TEL: 404 659 6700
Labor, Employment and Complex Litigation Specialists

Articles

Social Security No-Match Letters

After a lengthy pause, the Social Security Administration (SSA) is once again issuing Employer Correction Request Notices, commonly known as “no-match letters.” Since March, the SSA has reportedly issued approximately 575,000 no-match letters to employers. While these letters may appear ominous, the stated purpose of the letters is to enlist employer help in ensuring that the Social Security accounts of employees are properly credited for the wages they earned from the work they performed.

Unlike in prior years, the current version of the no-match letter does not contain the names or Social Security numbers of those employees (or former employees) triggering the SSA’s request for assistance. Instead, the letter directs you to the Business Services Online program , where, after a registration process if your company is not already registered, you are able to use the Employer Report Status to view the names of the individuals with mismatched information. In addition, the letter instructs employers to submit a W2-C form correcting any erroneous information within 60 days of receipt.

While it might be tempting to toss the letter aside, we would instead recommend taking the following steps:

1. Review the Letter

While the letter can appear threatening and steps should be taken, the letter is neither an allegation that you have knowingly employed undocumented employees nor that any of the employees you have hired are in fact working illegally. As the letter notes, there are a number of reasons why an employee could be the subject of a no-match letter even though s/he and you have done nothing wrong:

  • A clerical errors by the employee, employer, or SSA An error on behalf of the employee
  • Name changes resulting from marriage, divorce, or naturalization that an employee neglected to report
  • Identify theft
  • Errors in reporting multiple surnames or hyphenated last names Remember that the SSA is not an enforcement agency and cannot issue fines or otherwise prosecute violations.

2. Conduct Your Own

Investigation of the Discrepancies As the letter suggests, you should first visit the Business Services Online program and determine which employees have a discrepancy in their information.
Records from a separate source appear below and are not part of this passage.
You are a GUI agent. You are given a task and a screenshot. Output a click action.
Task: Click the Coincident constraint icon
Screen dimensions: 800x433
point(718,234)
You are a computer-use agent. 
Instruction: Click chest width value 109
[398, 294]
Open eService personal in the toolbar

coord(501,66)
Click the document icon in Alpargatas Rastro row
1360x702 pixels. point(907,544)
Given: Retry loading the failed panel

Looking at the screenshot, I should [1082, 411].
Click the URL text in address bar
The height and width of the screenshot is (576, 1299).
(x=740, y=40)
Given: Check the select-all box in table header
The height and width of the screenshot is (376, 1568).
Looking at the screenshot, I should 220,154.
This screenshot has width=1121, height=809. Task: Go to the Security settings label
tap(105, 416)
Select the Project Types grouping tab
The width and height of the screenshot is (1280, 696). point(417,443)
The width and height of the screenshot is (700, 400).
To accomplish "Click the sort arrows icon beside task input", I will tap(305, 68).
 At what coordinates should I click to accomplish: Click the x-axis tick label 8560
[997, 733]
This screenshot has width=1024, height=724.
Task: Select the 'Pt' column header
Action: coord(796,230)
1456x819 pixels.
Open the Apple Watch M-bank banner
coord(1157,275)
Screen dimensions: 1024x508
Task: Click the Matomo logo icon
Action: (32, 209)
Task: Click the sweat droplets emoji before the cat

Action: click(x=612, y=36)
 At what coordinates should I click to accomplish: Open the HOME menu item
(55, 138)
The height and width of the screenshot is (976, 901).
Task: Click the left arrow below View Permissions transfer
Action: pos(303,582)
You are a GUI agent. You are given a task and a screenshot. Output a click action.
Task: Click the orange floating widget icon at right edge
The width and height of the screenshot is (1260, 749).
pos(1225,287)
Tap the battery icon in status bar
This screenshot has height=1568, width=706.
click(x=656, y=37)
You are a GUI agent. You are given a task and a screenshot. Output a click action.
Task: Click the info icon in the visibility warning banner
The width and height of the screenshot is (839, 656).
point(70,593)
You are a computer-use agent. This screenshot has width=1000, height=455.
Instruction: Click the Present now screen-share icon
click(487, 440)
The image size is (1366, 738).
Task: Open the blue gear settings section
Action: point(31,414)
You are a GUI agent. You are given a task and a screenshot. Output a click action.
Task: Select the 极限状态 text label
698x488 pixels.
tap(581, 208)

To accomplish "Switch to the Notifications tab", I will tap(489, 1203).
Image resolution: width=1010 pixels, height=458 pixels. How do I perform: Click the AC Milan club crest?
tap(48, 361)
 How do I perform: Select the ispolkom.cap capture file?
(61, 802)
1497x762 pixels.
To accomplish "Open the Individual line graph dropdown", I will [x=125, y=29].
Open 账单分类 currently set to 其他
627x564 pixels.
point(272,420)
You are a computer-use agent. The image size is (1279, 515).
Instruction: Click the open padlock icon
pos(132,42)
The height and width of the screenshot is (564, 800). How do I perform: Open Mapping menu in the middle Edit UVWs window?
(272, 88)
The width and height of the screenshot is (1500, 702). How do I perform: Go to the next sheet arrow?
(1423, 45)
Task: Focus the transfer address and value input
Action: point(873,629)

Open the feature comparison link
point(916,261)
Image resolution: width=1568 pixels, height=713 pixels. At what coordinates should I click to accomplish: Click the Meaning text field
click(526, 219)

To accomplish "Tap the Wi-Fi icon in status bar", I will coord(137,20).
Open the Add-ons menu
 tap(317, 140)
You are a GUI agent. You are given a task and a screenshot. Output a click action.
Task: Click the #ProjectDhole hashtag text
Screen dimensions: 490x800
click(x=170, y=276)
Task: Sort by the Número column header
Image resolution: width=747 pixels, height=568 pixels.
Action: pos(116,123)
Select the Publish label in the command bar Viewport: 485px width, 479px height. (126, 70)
After compiling your list of employees and the Social Security numbers the SSA has on file for those individuals, try to match that information against the information you have recorded to try to determine the basis of the reporting error. Pay attention to the spelling of the names and any accent marks or hyphenations that may have been erroneously added or omitted. It is best to review your own records first before engaging your employees in the investigation process.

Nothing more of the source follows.